De acordo com os signatários da carta, somente após apresentar um novo edital de Apresentação de Propostas de Cursos Novos (APCN), a Capes discutiu o tema com os pesquisadores. Na ocasião, pediu que fossem feitas considerações sobre cursos de pós em Ensino à Distância em poucos dias.

"Na discussão sobre a APCN, a presidência da CAPES também trouxe à baila o assunto de Ensino à Distância (EaD). Fomos instados a escrever novos documentos a respeito em um prazo de dois dias úteis, depois estendidos em mais uma semana. No entanto, estabelecer parâmetros para a expansão com qualidade do EaD não é tarefa para uns poucos dias de trabalho", diz o texto.

"A gente não vê com bons olhos essa expansão, ainda mais feita a toque de caixa, parece que o interessse é realmente ter programas de baixa qualidade para favorecer o máximo possível de instituições", criticou Imbuzeiro.

Segundo ele, atualmente há programas de pós-graduação semipresenciais na área de Matemática. Mas defende que a discussão de expansão seja feita de maneira cuidadosa.

Durante participação em um painel pelo dia em Defesa da Pós-graduação, nesta segunda-feira, a presidente da Capes, Cláudia Toledo, afirmou que a continuidade da avaliação é um compromisso de sua gestão.

"Para deixar muito claro, o compromisso com a continuidade da avaliação foi meu primeiro compromisso ao assumir a presidência da Capes em abril. É um compromisso indeclinável a defesa com unhas e dentes, com sangue nos olhos, a respeito da continuidade da avaliação como um elemento de aperfeiçoamento permanente da nossa atuação no sistema nacional de pós-graduação", afirmou Toledo.

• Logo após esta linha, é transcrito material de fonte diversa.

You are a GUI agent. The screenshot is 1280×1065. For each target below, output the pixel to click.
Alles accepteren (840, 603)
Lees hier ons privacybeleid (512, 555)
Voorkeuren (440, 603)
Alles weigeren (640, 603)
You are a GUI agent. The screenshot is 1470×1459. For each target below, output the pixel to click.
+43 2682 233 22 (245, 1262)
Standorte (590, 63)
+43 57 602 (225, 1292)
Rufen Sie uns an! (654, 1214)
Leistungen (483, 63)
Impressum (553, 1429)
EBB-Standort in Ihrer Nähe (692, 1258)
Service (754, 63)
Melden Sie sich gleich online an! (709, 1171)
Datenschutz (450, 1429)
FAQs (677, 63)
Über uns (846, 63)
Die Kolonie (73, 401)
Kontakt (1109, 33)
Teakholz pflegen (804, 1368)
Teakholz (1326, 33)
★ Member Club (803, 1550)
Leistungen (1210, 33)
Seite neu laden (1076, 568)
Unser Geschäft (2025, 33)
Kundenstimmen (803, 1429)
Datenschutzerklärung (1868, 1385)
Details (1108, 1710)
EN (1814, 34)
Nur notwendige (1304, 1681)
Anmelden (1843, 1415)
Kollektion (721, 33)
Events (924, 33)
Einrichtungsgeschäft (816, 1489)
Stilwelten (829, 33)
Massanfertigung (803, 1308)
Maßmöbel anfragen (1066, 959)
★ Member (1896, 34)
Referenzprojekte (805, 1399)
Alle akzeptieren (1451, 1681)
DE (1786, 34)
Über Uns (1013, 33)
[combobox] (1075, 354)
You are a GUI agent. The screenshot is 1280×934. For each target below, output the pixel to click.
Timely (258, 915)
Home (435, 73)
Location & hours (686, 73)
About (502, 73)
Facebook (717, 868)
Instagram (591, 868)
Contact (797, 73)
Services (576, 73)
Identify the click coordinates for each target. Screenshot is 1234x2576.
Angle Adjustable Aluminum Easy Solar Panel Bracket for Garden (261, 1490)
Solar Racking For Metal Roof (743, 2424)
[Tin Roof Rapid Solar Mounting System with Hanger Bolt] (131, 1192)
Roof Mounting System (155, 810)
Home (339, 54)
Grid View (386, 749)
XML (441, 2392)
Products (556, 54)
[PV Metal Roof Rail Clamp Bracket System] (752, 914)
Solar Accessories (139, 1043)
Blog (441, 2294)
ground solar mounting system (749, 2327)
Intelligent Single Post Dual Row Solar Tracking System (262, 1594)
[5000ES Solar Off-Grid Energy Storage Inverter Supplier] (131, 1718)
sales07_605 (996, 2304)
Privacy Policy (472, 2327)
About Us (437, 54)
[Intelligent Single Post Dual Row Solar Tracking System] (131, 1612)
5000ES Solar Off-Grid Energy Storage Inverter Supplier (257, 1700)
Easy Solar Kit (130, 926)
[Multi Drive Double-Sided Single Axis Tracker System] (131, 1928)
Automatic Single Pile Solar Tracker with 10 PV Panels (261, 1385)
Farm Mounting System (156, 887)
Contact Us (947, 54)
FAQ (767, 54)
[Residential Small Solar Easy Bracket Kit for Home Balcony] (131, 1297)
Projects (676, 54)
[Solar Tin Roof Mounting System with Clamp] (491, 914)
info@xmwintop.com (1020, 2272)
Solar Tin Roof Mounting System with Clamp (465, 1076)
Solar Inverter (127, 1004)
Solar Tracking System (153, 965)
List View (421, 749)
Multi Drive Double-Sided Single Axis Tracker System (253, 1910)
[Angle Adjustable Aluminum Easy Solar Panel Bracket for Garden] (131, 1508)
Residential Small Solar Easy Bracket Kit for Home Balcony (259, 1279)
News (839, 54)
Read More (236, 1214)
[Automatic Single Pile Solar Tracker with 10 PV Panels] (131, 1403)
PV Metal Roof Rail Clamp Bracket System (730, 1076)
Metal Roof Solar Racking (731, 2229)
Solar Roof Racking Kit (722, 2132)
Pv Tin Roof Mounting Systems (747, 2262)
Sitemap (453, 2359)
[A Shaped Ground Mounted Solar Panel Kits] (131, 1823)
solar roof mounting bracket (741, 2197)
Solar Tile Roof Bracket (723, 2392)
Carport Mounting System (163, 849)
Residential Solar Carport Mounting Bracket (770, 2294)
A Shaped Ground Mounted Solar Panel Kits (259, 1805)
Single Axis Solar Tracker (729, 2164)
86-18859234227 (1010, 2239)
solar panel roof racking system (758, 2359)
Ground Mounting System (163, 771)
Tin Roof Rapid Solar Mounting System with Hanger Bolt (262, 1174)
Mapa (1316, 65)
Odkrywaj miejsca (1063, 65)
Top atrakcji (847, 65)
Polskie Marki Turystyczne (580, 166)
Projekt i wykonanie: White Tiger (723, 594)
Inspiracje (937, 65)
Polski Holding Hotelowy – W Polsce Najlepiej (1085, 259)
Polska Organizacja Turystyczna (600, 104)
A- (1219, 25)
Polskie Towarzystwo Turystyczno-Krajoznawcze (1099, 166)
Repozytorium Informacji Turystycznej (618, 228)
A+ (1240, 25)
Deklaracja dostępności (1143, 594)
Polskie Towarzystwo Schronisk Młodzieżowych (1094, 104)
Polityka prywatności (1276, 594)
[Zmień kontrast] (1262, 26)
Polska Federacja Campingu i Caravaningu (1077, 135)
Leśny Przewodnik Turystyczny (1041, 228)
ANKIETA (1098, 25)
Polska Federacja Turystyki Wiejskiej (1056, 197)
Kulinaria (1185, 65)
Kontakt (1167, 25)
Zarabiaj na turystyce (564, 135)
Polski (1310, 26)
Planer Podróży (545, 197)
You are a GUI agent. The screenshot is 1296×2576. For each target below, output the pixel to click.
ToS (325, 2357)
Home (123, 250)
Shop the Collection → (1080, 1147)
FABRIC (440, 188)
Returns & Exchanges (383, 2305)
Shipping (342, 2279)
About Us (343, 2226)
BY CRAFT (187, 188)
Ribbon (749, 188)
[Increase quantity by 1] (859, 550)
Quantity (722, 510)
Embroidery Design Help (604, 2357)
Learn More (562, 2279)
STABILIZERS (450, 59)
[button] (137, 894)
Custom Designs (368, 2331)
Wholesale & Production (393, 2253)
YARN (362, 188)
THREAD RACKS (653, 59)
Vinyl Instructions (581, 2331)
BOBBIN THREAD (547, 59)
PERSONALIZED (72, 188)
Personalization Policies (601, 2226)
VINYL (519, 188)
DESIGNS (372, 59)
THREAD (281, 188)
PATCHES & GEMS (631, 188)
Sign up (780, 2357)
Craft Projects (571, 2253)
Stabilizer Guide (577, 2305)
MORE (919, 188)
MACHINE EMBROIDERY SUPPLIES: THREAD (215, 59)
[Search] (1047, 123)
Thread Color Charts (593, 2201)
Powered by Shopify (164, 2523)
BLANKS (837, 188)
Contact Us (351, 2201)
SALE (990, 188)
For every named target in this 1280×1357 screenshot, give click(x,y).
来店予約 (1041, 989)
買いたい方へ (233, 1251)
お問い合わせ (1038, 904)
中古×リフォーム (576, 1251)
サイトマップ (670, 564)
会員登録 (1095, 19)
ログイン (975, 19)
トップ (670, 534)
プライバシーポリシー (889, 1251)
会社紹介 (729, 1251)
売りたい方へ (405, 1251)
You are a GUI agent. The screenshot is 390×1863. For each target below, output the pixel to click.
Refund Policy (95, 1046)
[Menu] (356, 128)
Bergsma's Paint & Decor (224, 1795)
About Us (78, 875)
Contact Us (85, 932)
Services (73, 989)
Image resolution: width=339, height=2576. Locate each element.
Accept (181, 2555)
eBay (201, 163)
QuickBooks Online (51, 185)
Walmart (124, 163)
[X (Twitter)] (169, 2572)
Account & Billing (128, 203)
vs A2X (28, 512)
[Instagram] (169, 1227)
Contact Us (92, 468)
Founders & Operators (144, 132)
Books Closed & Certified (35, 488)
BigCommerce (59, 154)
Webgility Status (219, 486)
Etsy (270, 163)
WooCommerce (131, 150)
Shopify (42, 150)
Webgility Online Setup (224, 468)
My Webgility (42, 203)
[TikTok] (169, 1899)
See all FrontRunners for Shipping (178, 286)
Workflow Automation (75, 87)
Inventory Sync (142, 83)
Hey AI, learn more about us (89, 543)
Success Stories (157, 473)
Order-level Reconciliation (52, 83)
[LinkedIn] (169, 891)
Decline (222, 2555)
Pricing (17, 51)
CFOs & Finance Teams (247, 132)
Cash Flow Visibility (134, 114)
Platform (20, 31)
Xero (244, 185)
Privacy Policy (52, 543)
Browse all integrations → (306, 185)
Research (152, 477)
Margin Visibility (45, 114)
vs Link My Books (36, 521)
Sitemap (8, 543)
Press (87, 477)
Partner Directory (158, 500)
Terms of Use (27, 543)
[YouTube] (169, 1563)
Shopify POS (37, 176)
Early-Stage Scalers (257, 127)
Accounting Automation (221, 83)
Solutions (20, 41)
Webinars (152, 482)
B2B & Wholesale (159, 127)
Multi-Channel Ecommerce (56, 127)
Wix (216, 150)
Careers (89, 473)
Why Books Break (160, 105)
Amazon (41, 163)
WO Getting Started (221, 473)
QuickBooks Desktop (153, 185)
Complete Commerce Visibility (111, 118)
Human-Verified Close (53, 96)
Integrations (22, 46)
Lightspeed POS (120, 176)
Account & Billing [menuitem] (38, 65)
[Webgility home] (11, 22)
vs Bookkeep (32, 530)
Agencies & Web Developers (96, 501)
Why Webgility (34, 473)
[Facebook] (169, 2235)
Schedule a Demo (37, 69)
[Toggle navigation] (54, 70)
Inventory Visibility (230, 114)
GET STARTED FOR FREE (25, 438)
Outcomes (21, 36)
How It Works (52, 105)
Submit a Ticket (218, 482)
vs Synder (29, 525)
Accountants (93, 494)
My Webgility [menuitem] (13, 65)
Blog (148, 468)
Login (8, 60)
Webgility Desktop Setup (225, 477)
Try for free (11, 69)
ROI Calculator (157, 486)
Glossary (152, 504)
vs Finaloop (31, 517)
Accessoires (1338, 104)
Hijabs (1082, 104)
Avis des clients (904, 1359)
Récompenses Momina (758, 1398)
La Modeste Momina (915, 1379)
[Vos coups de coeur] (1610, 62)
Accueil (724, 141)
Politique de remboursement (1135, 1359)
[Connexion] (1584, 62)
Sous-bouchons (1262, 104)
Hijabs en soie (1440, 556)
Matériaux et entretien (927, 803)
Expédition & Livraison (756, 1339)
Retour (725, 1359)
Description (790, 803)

Segundo a presidente, o processo será pautado na segunda instância no dia 2 de dezembro. A Advocacia Geral da União se reuniu com o desembargador responsável pelo tema para pedir que haja celeridade no processo.

"Os mandatos estão vigentes e pelo princípio do respeito aos mandatos quero crer que tenhamos que reunir esforços pela retomada da avaliação sem trazer para nosso cenário político e da ciência nenhuma instabilidade em relação a que todos nós estamos envolvidos no interesse público, que significa lutar pela avaliação", disse a presidente.

Toledo afirmou que ainda há "pequeno fôlego"para tratar do tema já que os mandatos ainda estão vigentes. Ela também defendeu que o tema seja tratado por canais institucionais e não por "cartas de críticas".

"Vamos colhendo fundamentações e justificativas nesse sentido. Elas não precisam ser por cartas de críticas ou cartas abertas. Acho que podem ser pelos canais abertos e diretos das sociedades de representação e da presidência, e também do Conselho Superior da Capes".